-------- DATASET CONTENT

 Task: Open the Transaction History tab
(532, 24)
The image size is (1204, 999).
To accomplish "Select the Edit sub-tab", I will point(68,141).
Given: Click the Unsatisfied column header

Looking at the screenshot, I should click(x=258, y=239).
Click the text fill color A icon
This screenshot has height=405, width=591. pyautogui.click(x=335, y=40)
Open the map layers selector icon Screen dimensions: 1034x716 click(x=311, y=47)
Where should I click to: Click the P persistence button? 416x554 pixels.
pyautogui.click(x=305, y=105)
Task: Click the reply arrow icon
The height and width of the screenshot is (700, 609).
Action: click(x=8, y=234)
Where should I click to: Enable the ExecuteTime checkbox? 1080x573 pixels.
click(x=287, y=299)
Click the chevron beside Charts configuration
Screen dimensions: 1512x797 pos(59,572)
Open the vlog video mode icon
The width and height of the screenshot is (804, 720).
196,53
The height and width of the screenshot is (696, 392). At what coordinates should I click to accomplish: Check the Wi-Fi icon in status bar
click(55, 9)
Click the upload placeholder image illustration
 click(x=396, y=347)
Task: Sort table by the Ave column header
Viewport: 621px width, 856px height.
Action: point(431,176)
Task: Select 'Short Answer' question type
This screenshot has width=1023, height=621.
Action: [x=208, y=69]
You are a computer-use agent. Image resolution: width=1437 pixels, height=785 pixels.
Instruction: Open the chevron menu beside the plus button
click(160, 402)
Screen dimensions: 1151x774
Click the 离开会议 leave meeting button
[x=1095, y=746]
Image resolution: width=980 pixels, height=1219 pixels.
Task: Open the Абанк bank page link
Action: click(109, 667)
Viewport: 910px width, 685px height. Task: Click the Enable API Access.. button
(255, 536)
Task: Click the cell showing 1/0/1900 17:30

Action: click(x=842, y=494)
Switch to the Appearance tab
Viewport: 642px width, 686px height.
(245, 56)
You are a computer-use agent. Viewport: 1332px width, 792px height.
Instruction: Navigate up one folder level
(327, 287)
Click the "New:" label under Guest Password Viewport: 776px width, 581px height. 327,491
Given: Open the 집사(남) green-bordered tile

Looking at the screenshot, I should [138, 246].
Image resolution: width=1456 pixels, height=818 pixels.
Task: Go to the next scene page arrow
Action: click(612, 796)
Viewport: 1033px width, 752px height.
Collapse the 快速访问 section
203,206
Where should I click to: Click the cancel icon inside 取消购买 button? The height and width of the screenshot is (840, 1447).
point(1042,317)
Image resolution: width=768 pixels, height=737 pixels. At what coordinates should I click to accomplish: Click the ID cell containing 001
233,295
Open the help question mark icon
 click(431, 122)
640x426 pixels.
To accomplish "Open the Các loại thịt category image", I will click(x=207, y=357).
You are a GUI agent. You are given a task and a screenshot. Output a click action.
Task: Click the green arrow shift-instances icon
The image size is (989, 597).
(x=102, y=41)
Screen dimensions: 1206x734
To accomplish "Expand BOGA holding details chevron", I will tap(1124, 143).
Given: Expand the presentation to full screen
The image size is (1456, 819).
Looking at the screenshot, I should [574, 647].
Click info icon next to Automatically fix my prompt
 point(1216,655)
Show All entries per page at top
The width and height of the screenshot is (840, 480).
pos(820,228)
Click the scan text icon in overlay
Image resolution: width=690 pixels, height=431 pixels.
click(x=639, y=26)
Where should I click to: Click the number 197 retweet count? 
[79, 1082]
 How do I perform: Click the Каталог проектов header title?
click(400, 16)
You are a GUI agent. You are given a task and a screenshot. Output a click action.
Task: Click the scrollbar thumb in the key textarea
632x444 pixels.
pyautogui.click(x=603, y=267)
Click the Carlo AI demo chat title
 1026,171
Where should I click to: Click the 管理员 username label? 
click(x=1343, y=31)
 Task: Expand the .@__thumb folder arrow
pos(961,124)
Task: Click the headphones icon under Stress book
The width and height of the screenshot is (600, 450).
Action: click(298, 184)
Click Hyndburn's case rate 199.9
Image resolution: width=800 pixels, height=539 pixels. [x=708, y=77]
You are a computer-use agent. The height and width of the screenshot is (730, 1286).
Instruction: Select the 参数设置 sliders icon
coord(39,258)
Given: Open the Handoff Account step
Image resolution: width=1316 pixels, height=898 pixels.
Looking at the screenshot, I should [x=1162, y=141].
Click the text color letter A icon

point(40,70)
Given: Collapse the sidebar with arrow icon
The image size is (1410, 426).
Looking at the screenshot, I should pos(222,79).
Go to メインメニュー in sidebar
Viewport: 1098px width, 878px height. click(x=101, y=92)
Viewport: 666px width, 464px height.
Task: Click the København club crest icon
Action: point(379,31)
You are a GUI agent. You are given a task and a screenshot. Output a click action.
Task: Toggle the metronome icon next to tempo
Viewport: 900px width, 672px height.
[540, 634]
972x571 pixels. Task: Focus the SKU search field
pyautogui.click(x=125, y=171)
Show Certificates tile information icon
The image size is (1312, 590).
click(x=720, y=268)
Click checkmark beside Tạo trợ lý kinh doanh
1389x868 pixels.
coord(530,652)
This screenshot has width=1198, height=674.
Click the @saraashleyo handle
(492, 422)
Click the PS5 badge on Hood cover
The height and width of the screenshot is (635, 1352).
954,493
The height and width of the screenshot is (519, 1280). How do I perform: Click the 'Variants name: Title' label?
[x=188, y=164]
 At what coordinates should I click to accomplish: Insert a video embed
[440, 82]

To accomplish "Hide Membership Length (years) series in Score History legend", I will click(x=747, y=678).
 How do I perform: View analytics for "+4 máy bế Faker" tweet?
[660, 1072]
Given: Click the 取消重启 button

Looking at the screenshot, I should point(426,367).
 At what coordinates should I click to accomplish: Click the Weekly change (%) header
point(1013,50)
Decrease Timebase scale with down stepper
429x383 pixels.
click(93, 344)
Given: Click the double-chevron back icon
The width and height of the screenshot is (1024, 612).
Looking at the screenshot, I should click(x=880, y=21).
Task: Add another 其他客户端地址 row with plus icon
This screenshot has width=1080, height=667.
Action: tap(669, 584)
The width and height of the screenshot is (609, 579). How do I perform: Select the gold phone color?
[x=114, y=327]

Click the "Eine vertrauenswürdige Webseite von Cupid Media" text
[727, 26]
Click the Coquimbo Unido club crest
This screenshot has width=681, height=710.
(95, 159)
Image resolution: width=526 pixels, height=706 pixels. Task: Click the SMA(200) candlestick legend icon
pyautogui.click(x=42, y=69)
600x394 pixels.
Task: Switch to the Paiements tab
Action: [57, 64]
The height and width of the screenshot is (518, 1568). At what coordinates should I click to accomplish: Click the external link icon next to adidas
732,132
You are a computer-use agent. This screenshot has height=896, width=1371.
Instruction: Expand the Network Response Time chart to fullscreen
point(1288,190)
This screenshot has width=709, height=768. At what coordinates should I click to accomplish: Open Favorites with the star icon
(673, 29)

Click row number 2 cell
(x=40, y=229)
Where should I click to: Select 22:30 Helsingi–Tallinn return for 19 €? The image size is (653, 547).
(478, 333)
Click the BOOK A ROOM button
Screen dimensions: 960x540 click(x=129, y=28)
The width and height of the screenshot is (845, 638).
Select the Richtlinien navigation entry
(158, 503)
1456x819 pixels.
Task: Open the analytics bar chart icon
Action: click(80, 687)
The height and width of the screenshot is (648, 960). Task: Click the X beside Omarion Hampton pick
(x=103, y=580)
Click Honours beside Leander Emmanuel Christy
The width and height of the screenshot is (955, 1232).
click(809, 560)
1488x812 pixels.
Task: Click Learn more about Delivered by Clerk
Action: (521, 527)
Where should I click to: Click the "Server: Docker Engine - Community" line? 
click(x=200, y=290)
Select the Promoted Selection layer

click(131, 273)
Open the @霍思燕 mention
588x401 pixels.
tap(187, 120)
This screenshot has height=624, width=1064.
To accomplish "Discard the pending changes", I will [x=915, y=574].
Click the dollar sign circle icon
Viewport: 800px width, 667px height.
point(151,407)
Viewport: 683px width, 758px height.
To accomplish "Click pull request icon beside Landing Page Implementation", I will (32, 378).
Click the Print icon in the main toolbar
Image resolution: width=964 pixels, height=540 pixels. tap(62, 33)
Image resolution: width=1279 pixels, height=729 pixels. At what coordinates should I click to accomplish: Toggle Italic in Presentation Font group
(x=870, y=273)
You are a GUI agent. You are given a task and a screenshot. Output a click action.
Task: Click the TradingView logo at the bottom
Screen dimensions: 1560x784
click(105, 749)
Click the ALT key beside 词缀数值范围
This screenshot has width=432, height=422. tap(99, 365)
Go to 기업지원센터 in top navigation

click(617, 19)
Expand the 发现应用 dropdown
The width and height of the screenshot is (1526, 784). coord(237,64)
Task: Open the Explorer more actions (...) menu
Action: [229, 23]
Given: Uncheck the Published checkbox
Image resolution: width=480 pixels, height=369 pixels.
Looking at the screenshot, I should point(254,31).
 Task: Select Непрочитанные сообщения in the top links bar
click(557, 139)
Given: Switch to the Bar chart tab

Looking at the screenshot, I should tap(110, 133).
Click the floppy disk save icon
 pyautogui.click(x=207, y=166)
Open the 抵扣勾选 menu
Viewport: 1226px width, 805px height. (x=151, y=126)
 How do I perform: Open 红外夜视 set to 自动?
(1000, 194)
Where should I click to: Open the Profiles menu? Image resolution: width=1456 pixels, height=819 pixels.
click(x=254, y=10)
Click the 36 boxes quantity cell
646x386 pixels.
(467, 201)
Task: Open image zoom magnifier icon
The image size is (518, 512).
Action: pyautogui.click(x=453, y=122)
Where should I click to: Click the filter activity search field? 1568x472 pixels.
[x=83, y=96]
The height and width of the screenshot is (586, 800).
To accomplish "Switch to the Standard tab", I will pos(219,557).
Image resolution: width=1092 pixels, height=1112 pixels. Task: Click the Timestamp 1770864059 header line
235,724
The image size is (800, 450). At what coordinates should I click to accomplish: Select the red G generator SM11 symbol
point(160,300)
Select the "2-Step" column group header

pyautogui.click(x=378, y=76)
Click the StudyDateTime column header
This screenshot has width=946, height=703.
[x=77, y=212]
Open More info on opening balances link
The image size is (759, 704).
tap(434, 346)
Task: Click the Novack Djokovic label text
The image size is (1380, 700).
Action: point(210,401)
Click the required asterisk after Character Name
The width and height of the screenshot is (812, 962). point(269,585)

----------------

**THE TASK:** Please copy each line of the material that contains the word "will".

**TASK ANSWER:**
To accomplish "Select the Edit sub-tab", I will point(68,141).
To accomplish "Open the Các loại thịt category image", I will click(x=207, y=357).
To accomplish "Expand BOGA holding details chevron", I will tap(1124, 143).
To accomplish "Hide Membership Length (years) series in Score History legend", I will click(x=747, y=678).
To accomplish "Discard the pending changes", I will [x=915, y=574].
To accomplish "Click pull request icon beside Landing Page Implementation", I will (32, 378).
To accomplish "Switch to the Standard tab", I will pos(219,557).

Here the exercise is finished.